Can you believe this weather! I had nearly 80 according to my car yesterday. Last I checked today, it was 77. And it’s only the Ides of March! Unbelievable. But, the up side is that people are OUT. Driving uptown yesterday afternoon every sidewalk was loaded with people walking: alone, with friends, with dogs. Cascades Park – every parking lot was full! Maybe they had some sort of event going on, but I suspect it was just the glorious weather.
And it’s not just people emerging. The chorus frogs have been singing for about a week, and yesterday I heard my first peepers. Last night I think I also heard wood frogs.
Today, we found this itty bitty iris in bloom in the Children’s Garden here at Dahlem.
But the thing that got me out of the office to photograph was Gary coming in and saying, “Do you want to see some commas nectaring?”
Well, who could resist?
The Cut-n-Dab Society was out clearing brush and removing logs from the Norway maples they’d previous cut down. With this warm weather, cutting and dabbing is now over because the rising sap in plants would push out any herbicide applied to stumps. So, the group with be tackling other tasks until next fall.

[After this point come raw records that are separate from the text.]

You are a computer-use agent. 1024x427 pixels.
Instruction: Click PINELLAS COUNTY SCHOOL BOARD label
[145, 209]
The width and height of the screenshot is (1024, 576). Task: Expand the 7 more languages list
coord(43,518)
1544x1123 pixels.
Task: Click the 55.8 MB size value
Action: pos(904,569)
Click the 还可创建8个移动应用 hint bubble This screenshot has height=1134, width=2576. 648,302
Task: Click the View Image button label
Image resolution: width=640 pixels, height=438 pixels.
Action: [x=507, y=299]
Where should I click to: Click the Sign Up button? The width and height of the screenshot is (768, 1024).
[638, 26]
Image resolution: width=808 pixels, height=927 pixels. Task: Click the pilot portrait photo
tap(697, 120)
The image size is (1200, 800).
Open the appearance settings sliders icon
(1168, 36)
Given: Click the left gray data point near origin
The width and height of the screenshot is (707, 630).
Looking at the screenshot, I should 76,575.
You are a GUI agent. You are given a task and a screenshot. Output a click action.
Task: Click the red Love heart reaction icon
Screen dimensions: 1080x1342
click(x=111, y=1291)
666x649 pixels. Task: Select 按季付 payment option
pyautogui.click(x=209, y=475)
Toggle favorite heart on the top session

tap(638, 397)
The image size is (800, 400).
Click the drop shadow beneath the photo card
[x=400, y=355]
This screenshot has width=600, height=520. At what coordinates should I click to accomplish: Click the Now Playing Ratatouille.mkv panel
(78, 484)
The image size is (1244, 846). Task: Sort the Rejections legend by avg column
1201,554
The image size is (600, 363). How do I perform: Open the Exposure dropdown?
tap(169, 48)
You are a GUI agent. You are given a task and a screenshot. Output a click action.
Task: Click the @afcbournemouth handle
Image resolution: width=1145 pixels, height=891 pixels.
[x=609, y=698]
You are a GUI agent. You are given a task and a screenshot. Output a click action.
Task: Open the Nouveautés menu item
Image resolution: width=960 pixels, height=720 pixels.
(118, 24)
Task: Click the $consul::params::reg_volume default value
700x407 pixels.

What they noticed, however, on one of the maple stumps, was the rising sap had coated the exposed wood and it was drawing in insects like, well, a bee to honey. All sorts of flies were mopping up the sweet sap, and some commas came in as well.
There you go! A comma. Commas are butterflies, one of the earliest butterflies you will see in the spring (or late winter apparently). Members of the brushfoot family, commas are one of the so-called “punctuation” butterflies, which include commas and question marks. These names come from the little white “punctuation marks” that appear on the underside of the hind wings. See that little white comma below? Also note how the underside of the wings are the perfect camouflage for hiding in leaves and against tree bark.
There are four species of commas in Michigan: satyr, green, grey and eastern. Which one did we have out here today? I can tell you for sure they weren’t satyrs or easterns – wrong markings and coloration.
Green commas are considered reclusive and live in boreal forests. Now, even if it wasn’t 77 degrees, we are definitely not boreal around here.
Therefore, by process of elimination, these are grey commas, Polygonia progne.
Commas overwinter as adults, which explains why some of them were looking pretty ragged. The careful naturalist might find them in log piles or hollow trees. But once the weather warms up, they head out in search of food: dung, carrion and tree sap.
These woodland butterflies are considered to be quite skittish, and both Gary and I can confirm that as we had a heck of a time trying to get close enough to photograph these guys. My first batch of photos were a complete bust. I went back out after lunch and look my chances with a smaller lens. I had to get right up to the beasts, but soon they were so fixated on the sap that I was able to get a few good images.
The warm weather also brought out our first toad of the season!
American toads are pretty common. And they are wonderful animals, eating all sorts of critters that gardeners would prefer not to have in their gardens. Hence, the toad is the gardener’s friend.
And warts? Yes, toads have them, but their warts are actually not the same as the warts people get. Our warts are caused by a virus. Their warts are just lumps and bumps on their skin. And the two biggest bumps, the ones right behind the eyes, are actually poison glands known as paratoid glands. These glands contain a neurotoxin known as bufotoxin, which helps toads escape predators. One mouthful of toad and the predator gets a dose of this alkaloid, making it spit out the toad. Toad hops away…if it is lucky.